- 34°32′35″N 134°57′13″E﻿ / ﻿34.54306°N 134.95361°E
- Type: settlement
- Periods: Yayoi period
- Location: Awaji, Hyōgo, Japan
- Region: Kansai region

History
- Built: 1st-3rd century AD

Site notes
- Public access: Yes (park, museum)
- National Historic Site of Japan

= Funaki Site =

The Funaki Site (舟木遺跡) is an archaeological site located in the Funaki neighborhood of the city of Awaji, Hyōgo in the Kansai region of Japan, with the traces of a late Yayoi period settlement. The site was designated a National Historic Site of Japan in 2021.

==Overview==
The site is located in a hilly area at an elevation of 150 meters in northern Awaji Island and occupies an area of approximately 500 meters east-to-west by 800 meters north-to-south.
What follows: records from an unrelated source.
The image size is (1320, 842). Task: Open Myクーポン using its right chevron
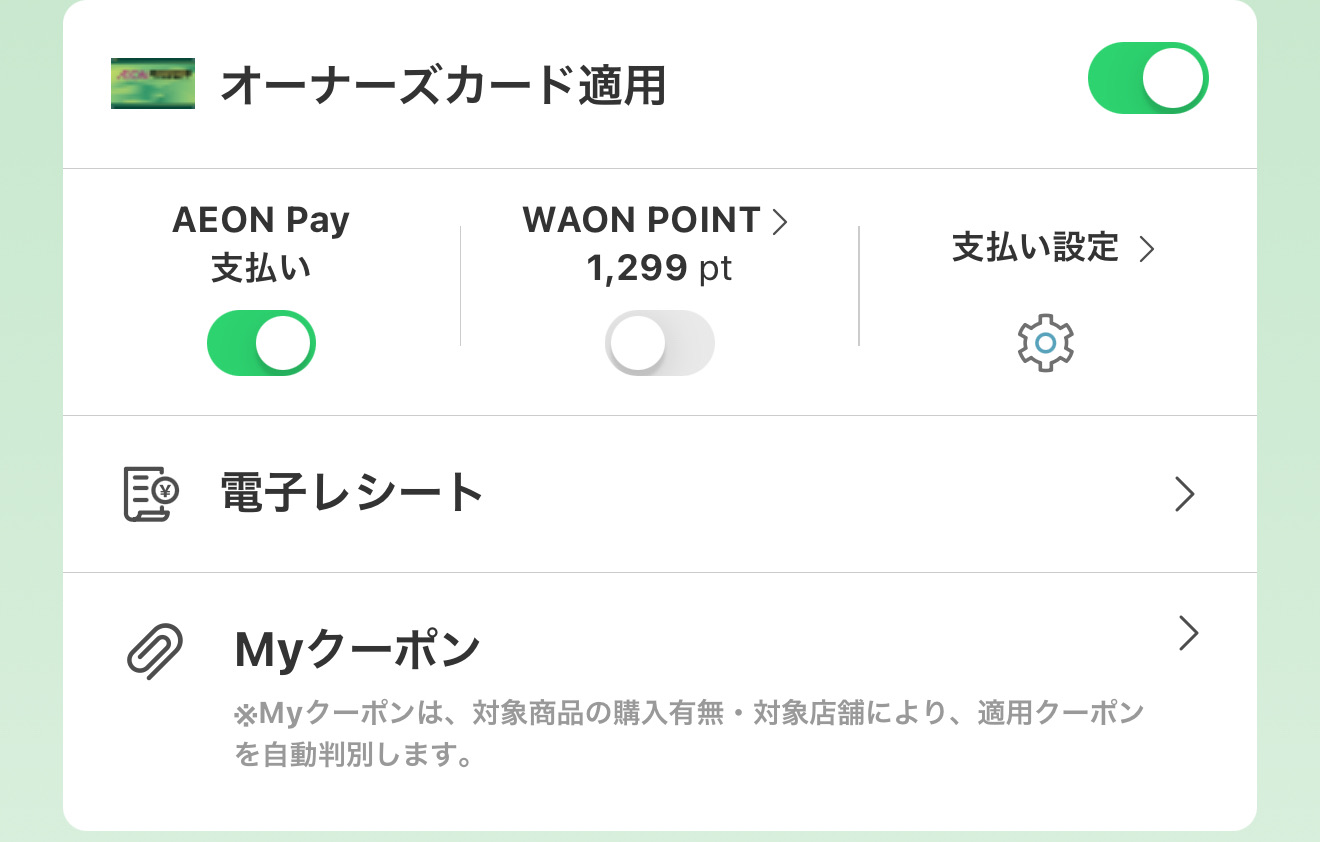click(x=1188, y=633)
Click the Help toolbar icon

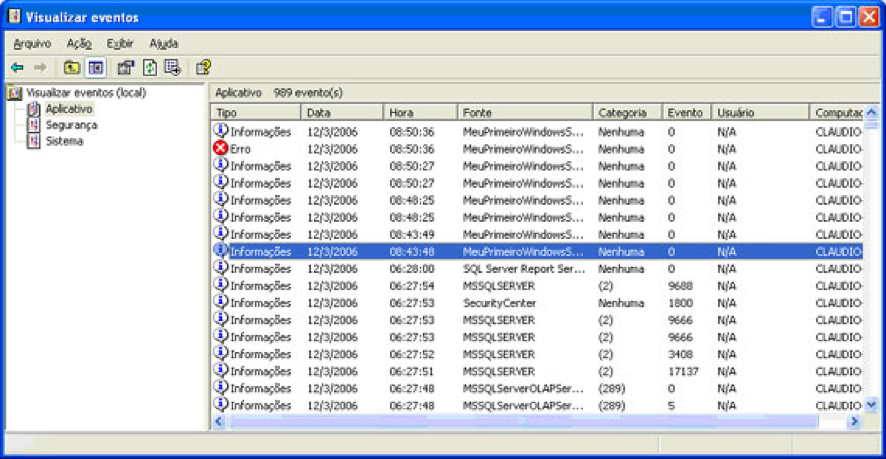click(x=203, y=68)
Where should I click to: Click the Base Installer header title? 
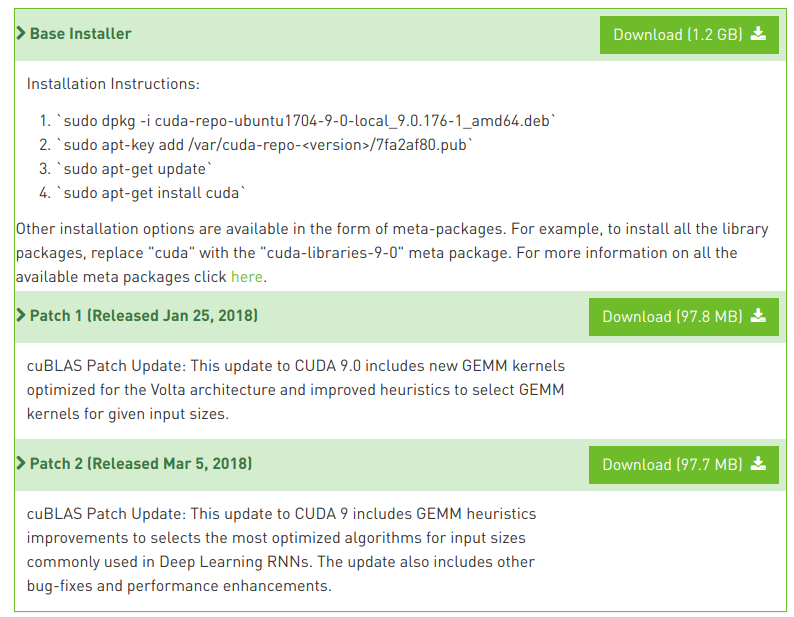coord(80,34)
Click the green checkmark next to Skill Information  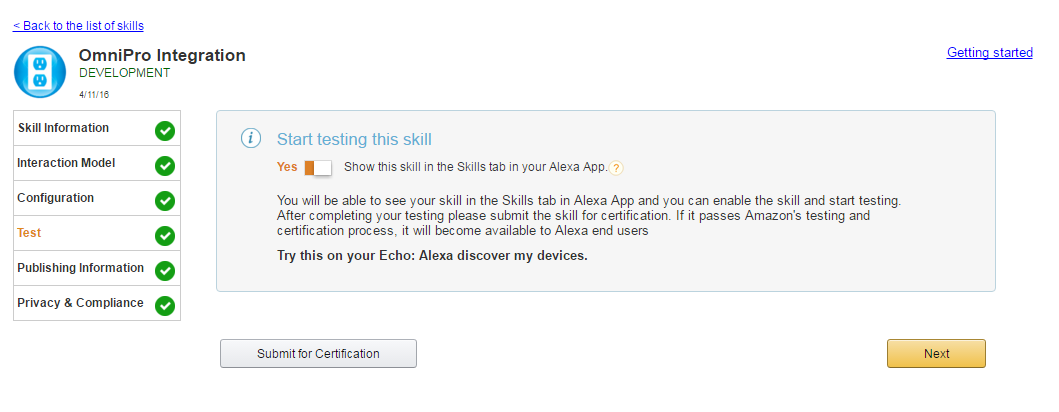click(165, 130)
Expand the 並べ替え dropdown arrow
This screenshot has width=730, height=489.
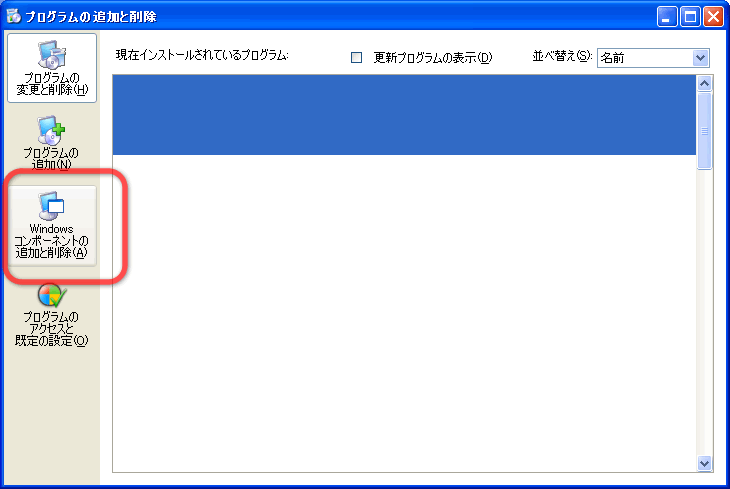tap(700, 58)
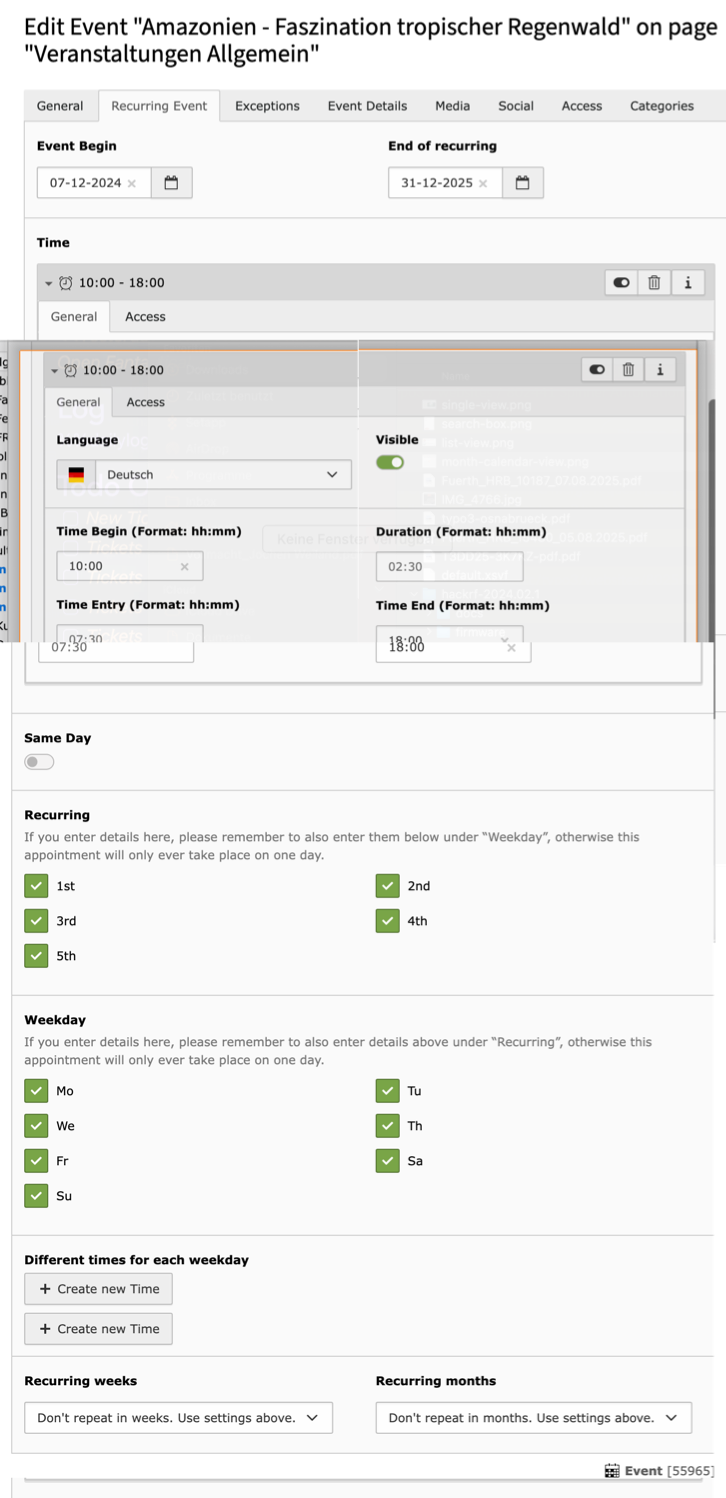Uncheck the 3rd recurring checkbox
The height and width of the screenshot is (1498, 726).
click(x=36, y=920)
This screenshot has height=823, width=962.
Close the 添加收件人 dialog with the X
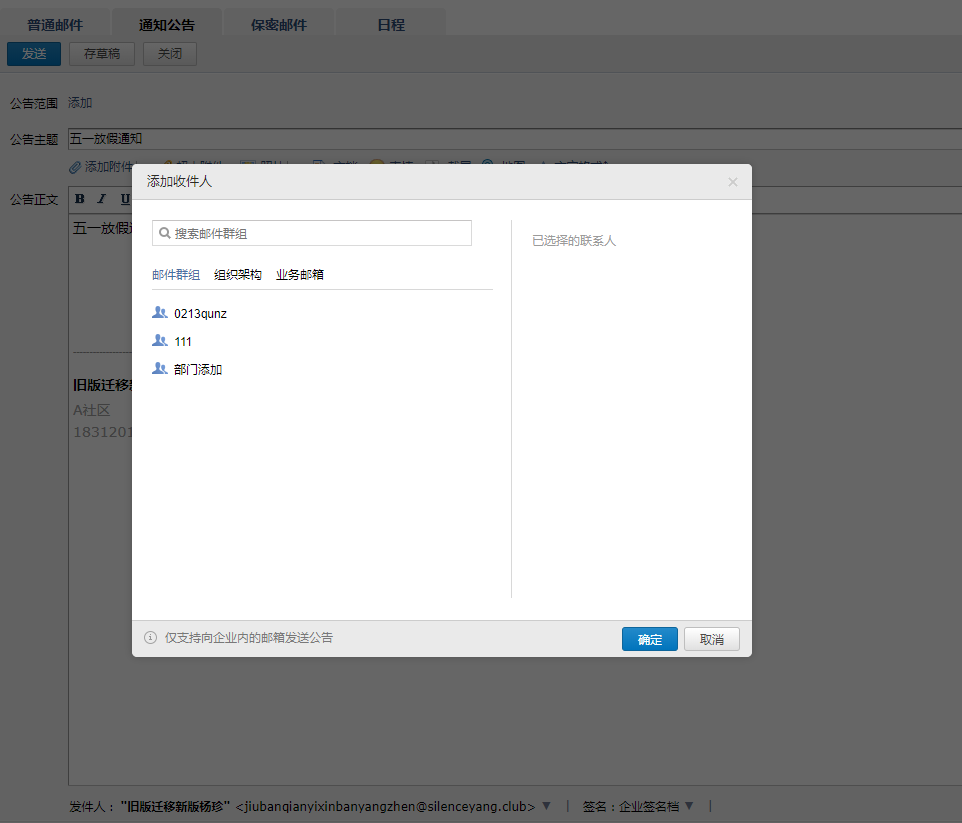click(732, 182)
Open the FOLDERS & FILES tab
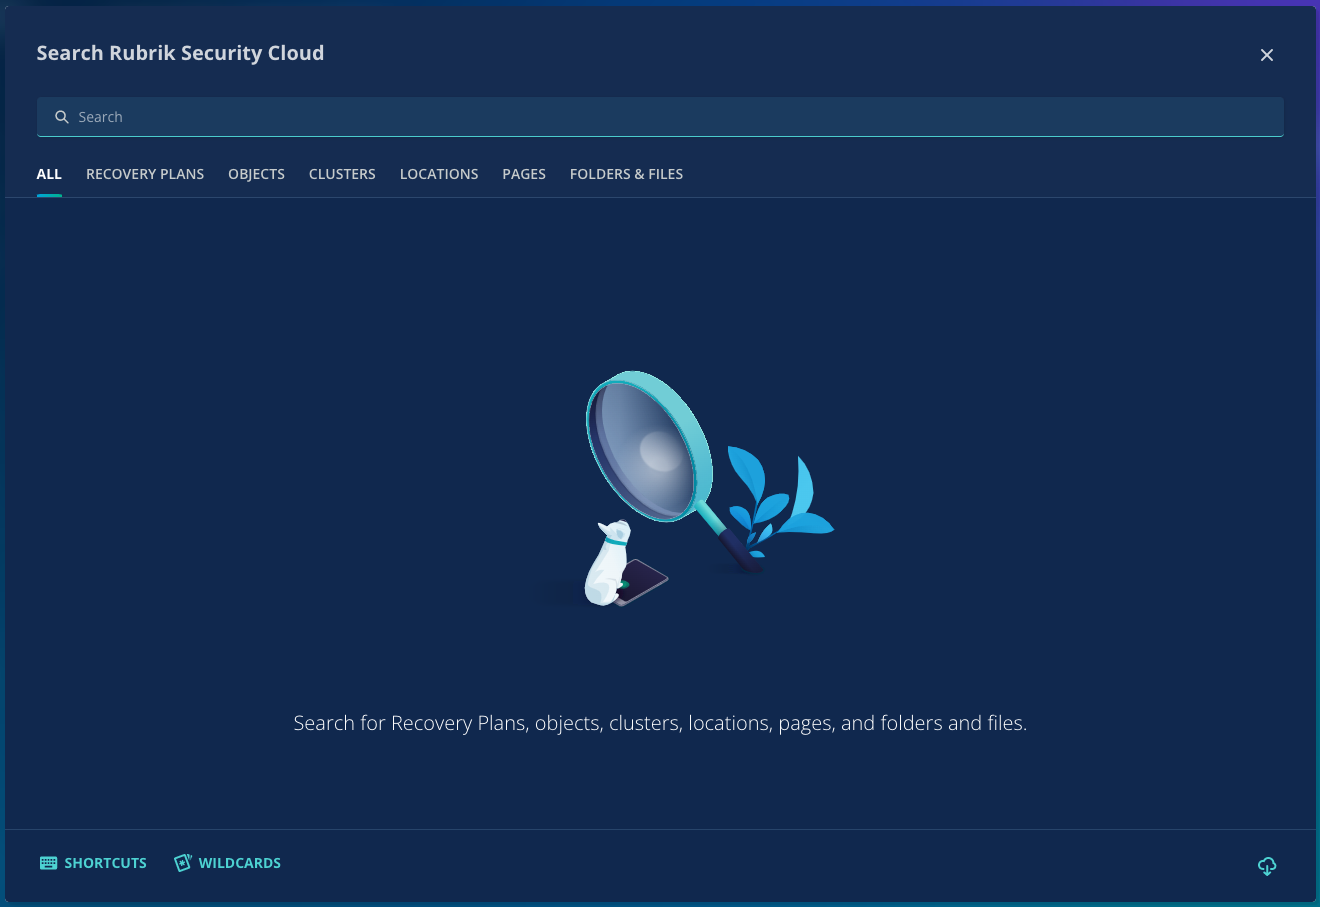1320x907 pixels. (x=626, y=174)
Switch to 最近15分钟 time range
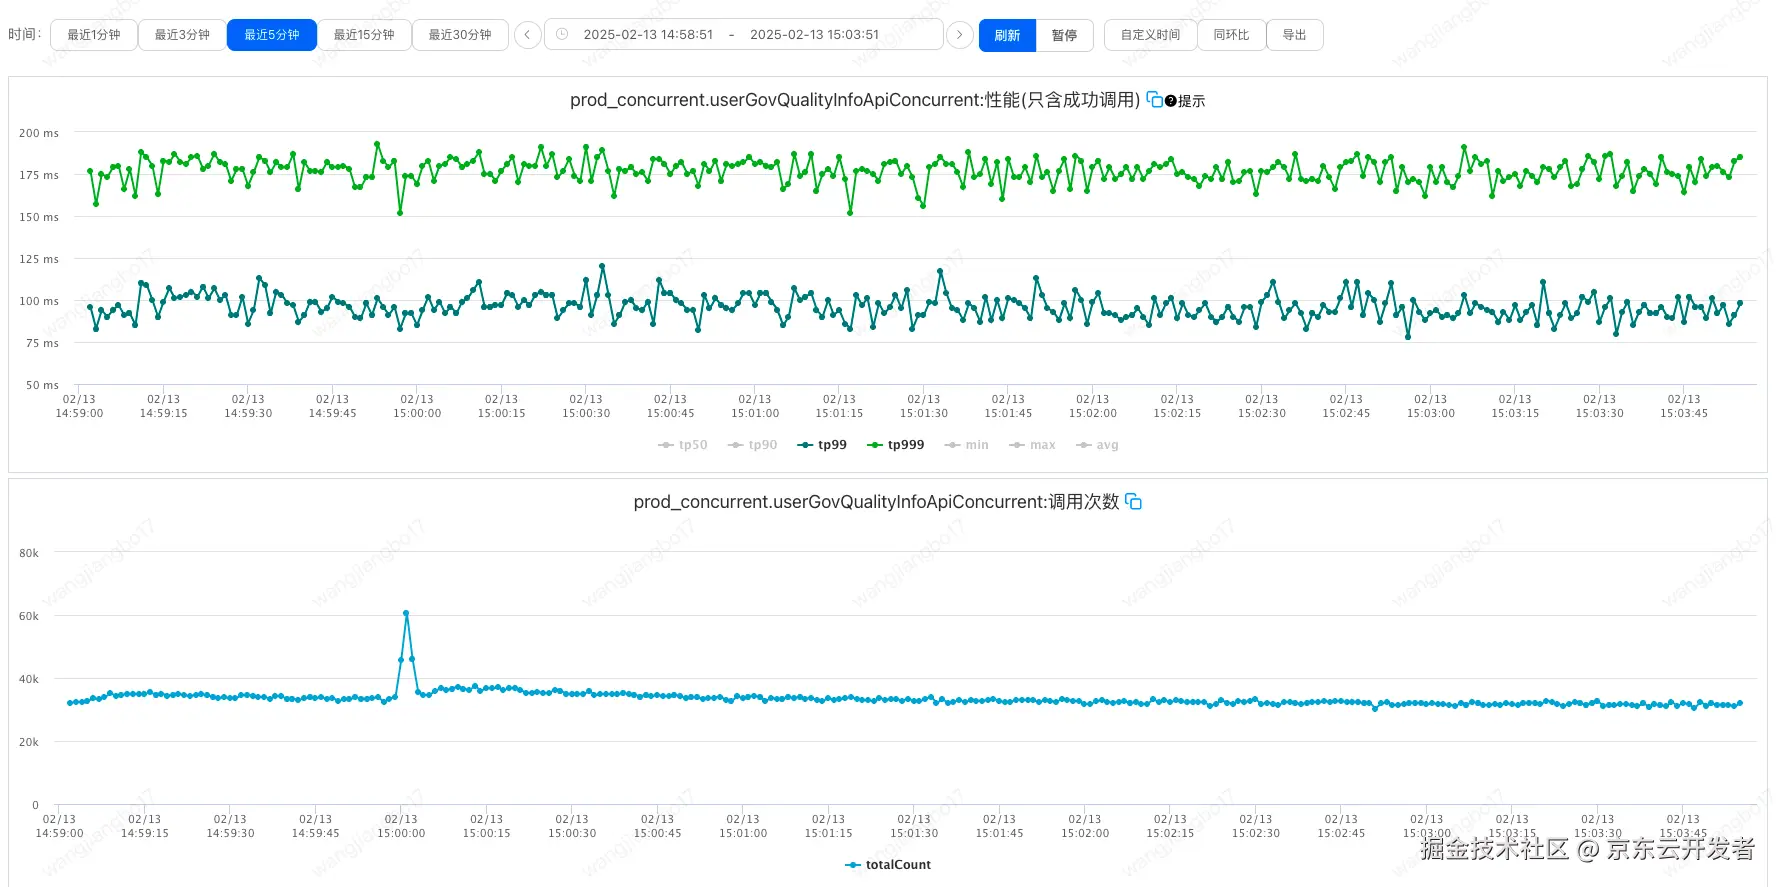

It was discovered in 1996 when a local elementary student discovered fragments of Yayoi pottery. Archaeological excavations conducted since 2016 have found the foundations of 20 large pit-house dwellings and a large amount of pottery used for salt making, as well as fishing weights. Also, fragments of a 2nd-century Chinese-made bronze mirror and shards of painted pottery have been found. The settlement is estimated to date from the first half of the 1st century to the first half of the 3rd century.